As we saw at the end of the previous section, the markers still have some order error. While we can probably never recover the true map, we can expend resources (CPU time) to improve the current order. To do this, we can supply an ordering function to map.overlapping.batches()
using the fun.ord
argument. Currently there exists an umbrella function called ripple.ord()
that should be supplied to this argument. This function will go through sliding windows within each batch and test alternative orders according to a given rule set. If an order improves the map likelihood, it is kept. The default and recommended ruleset is called “one”, and will test each pairwise marker swap within a window. Further, a number of alternative orders can be considered in parallel. This is controlled by the ripple.cores
argument. Note that the total number of threads used, will be ripple.cores
* phase.cores
.
How many cores will I need?
Depending on the rule set and window size that ripple.ord()
§
» WRITTEN TASK 1:
Edit the records from the line with "Given: Select the Crack padlock icon" up to and including the line with "point(767,465)", replacing "padlock" with "lock" and keeping everything else the same. Give back only those lines, without the pictures.

» INPUT RECORDS:
§
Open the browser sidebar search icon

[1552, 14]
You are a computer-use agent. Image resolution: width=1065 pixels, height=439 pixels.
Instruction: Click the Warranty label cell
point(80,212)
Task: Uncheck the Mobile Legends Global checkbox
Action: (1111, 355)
§
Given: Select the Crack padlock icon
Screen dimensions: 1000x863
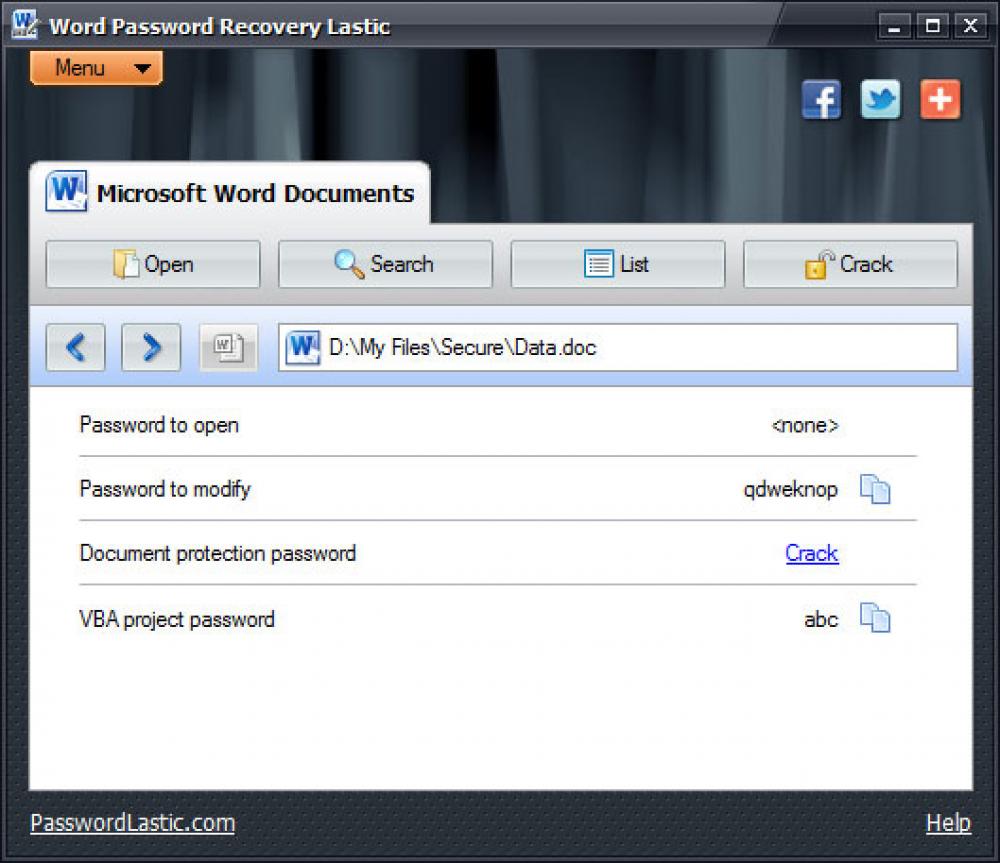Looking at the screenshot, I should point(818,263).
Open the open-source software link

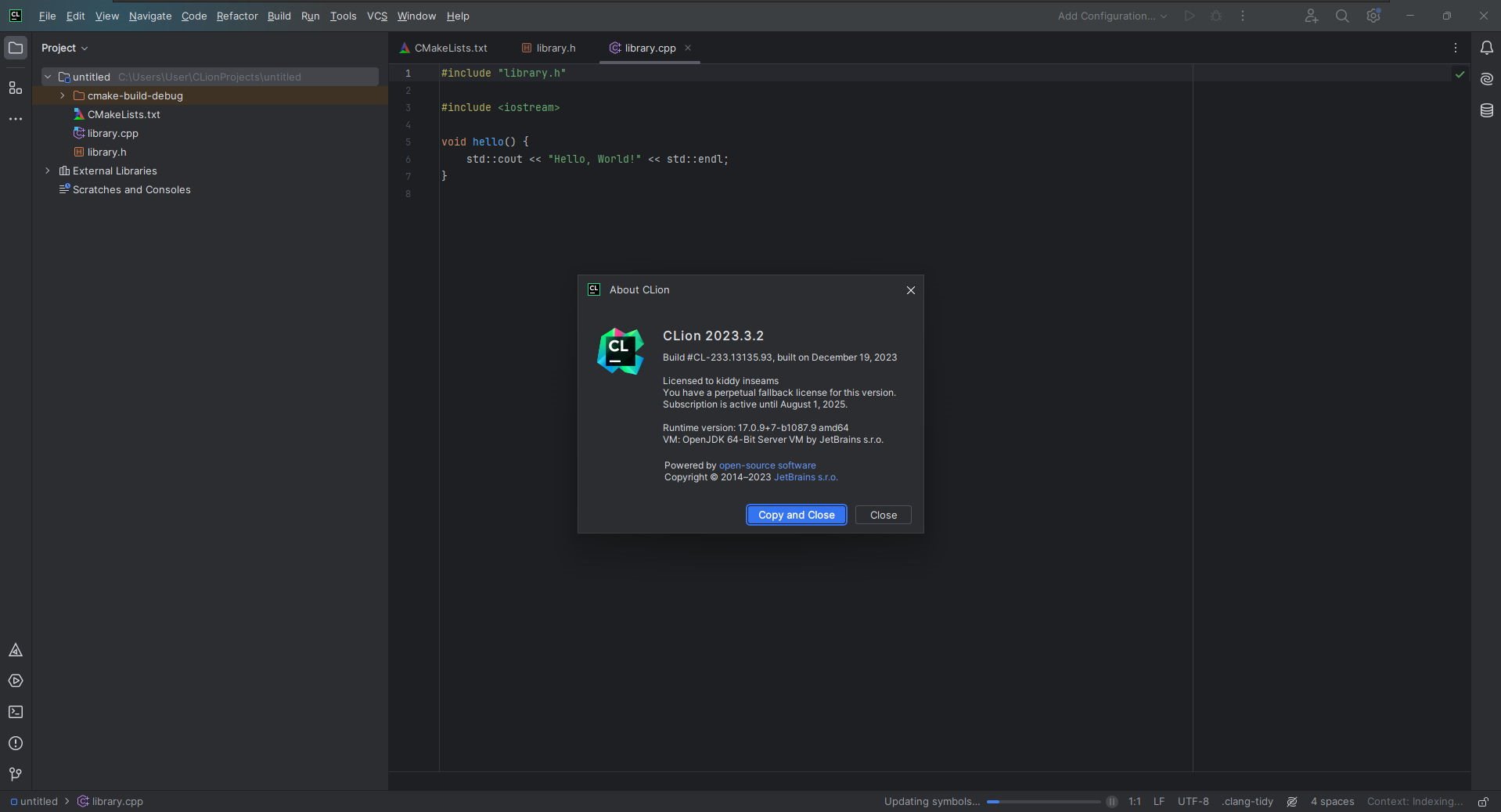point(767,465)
§
» WRITTEN TASK 2:
Answer these from the passage on marker ordering:
(a) What is the name of the default and recommended ruleset?
(b) Which argument controls how many alternative orders are considered in parallel?
(c) What gives the total number of threads used?

» WRITTEN SOLUTION 1:
Given: Select the Crack lock icon
Screen dimensions: 1000x863
Looking at the screenshot, I should point(818,263).
Open the open-source software link

point(767,465)

» WRITTEN SOLUTION 2:
(a) "one"
(b) ripple.cores
(c) ripple.cores * phase.cores